ニボルマブ、小細胞肺がんに単独およびイピリムマブ併用で有望な効果:CheckMate-032

ブリストル・マイヤーズ スクイブ社は12月7日、治療歴を有する小細胞肺がん(SCLC)患者を対象に、ニボルマブ(商品名:オプジーボ)単剤療法およびニボルマブとイピリムマブ(商品名:ヤーボイ)の併用療法を評価した第I/II相非盲検 CheckMate-032試験におけるコホートの最新結果を発表した。

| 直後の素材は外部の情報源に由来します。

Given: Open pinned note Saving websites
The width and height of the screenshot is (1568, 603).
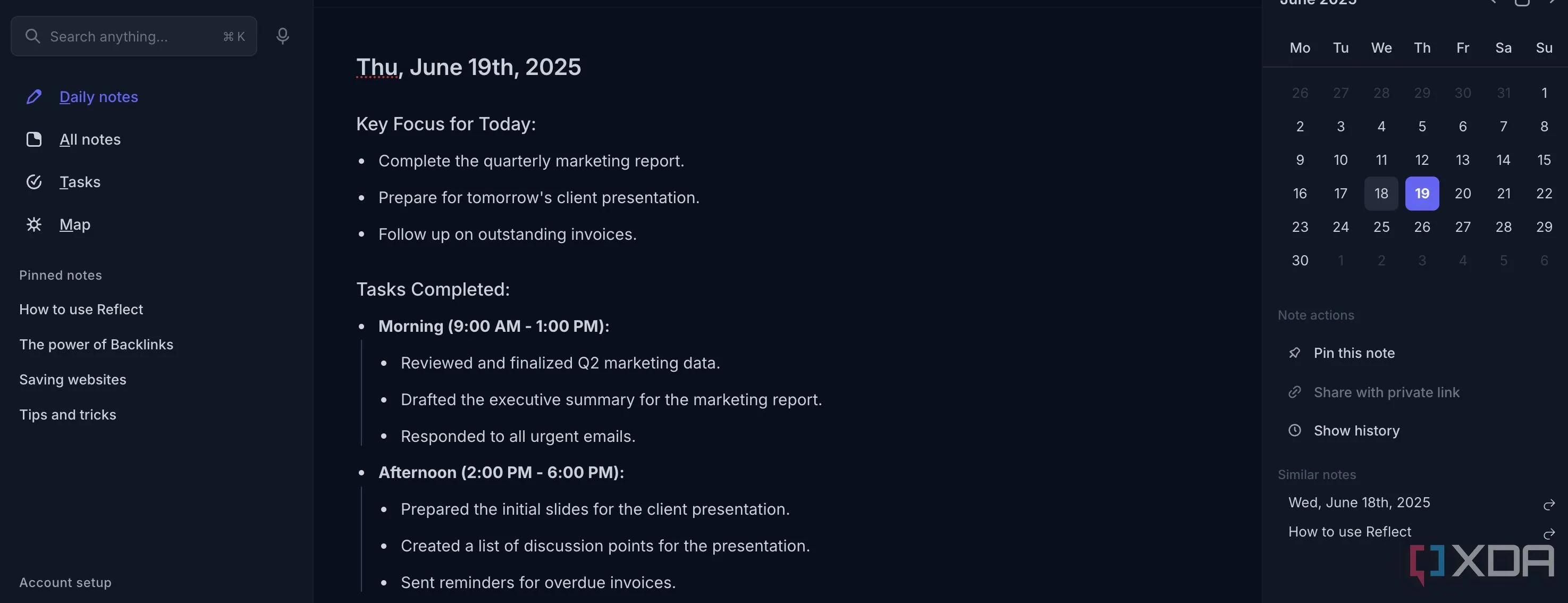Looking at the screenshot, I should (72, 380).
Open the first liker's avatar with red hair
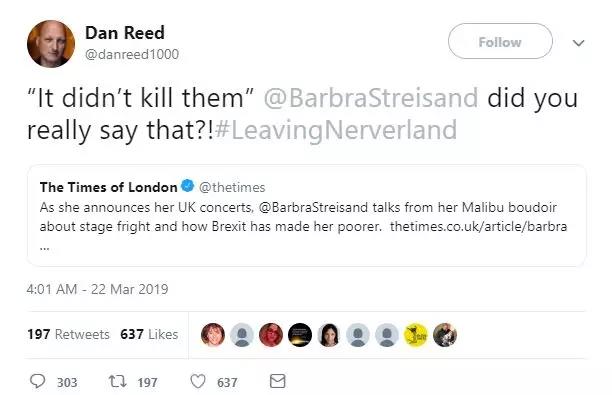The height and width of the screenshot is (395, 612). (213, 335)
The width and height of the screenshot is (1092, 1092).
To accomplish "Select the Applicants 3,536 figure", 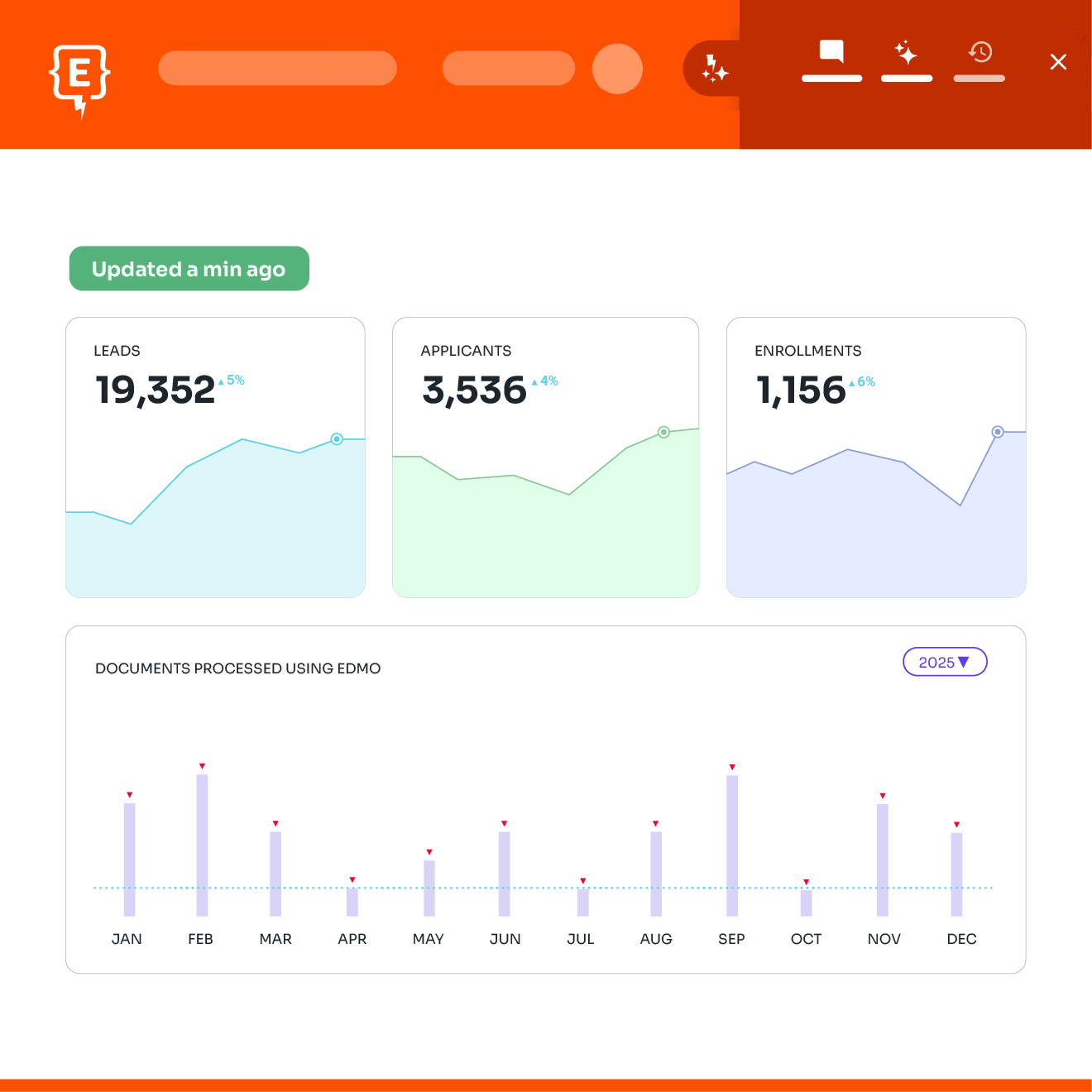I will click(x=474, y=390).
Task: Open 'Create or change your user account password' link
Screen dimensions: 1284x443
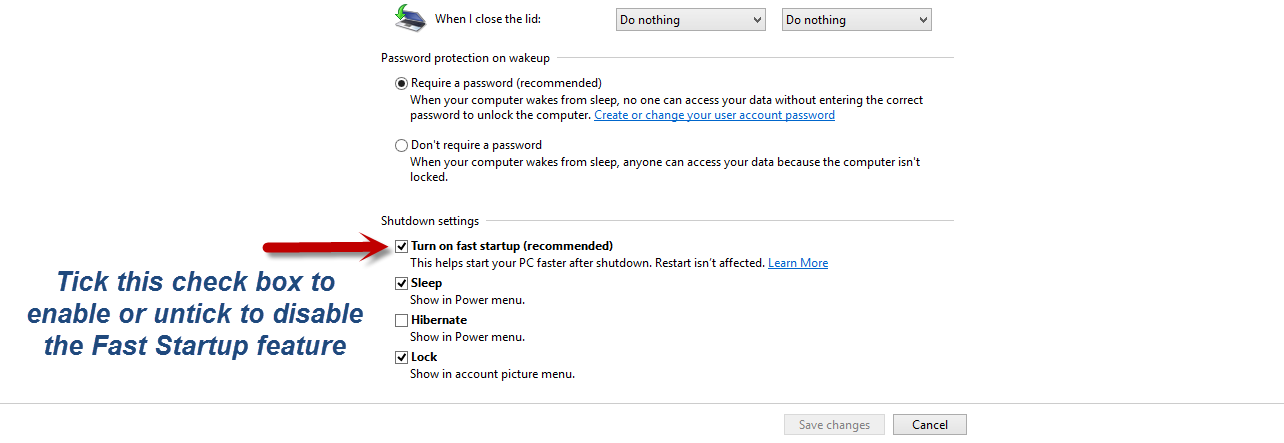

追加の追跡調査において、確定奏効率(主要評価項目)は、ニボルマブ・イピリムマブ併用群で25%(95%CI:15~37)、ニボルマブ単剤群で11%(95%CI:6~19)であった。奏効は、プラチナ製剤感受性および治療歴にかかわらず認められた。併用群では、患者3例が完全奏効を達成した。推定2年生存率は、ニボルマブ・イピリムマブ併用群で30%、ニボルマブ単剤群では17%であった。この解析において、新たな安全性シグナルは認められなかった。Grade3/4の治療に関連する投与中止率は、ニボルマブ・イピリムマブ併用群で10%、ニボルマブ単剤群で4%であった。これらの結果は、ウィーンで開催された第17回世界肺癌学会議で発表された。
CheckMate-032試験は、進行期または転移性固形がんを対象に、ニボルマブ単剤療法またはニボルマブとイピリムマブの併用療法の安全性と有効性を異なる用量および投与スケジュールで評価した進行中の第I/II相非盲検臨床試験。本試験では、PD-L1発現および非発現患者の両方を組み入れた。主要評価項目は、RECIST 1.1基準に基づく治験担当医師の判定による確定奏効率(ORR)。副次的評価項目は、安全性、全生存期間(OS)、無増悪生存期間(PFS)および奏効期間(DOR)であった。
CheckMate-032試験の小細胞肺がん(SCLC)コホートには、プラチナ製剤による化学療法の1次治療を含め、1種類以上の治療歴を有する進行性の患者217例が組み入れられた。この解析において、患者はニボルマブ3mg/kgを2週間ごとに、またはニボルマブ1mg/kg+イピリムマブ3mg/kgを3週間ごとに4サイクル静脈内投与され、その後ニボルマブ3mg/kgが2週間ごとに投与された。すべての患者は、病勢進行または忍容できない毒性が認められるまで投与を継続した。ニボルマブ・イピリムマブ併用群では中央値21ヵ月、ニボルマブ単剤群で15.7ヵ月追跡調査された。ベースライン時に患者の73%がPD-L1 発現について評価可能であり、そのうち17%において、PD-L1発現レベルが1%以上であった。生存率および奏効率に関して報告されたデータに加え、ニボルマブ・イピリムマブ併用群21例、 ニボルマブ単剤群11例において、確定部分奏効で有効性が認められた。確定された病勢安定は、両群で同様であった(併用療法群25例、単剤療法群24例)。DORの中央値は、併用療法群で11.7ヵ月(95%信頼区間:4.0、NR)、単剤療法群では未達であった。併用療法群と単剤療法群では、それぞれ33%(15 例中5例)と27%(11例中3例)で、投与開始から18 ヵ月以上奏効が継続していた。
単剤療法群および併用療法群において、患者の10%以上で報告されたGrade3/4 の治療関連有害事象(AE)は、それぞれ疲労(1% vs.0%)、そう痒症(0% vs.2%)、下痢 (0% vs.5%)、悪心(0% vs.2%)、発疹(0% vs.5%)、甲状腺機能低下症(0% vs.2%)、斑状丘疹状皮疹(0% vs.3%)およびリパーゼ上昇(0% vs.8%)であった。Grade3/4の治療関連AEによる投与中止は、ニボルマブ単剤療法群の4%、併用療法群の10%で発生した。治療関連の新たな死亡は認められなかった。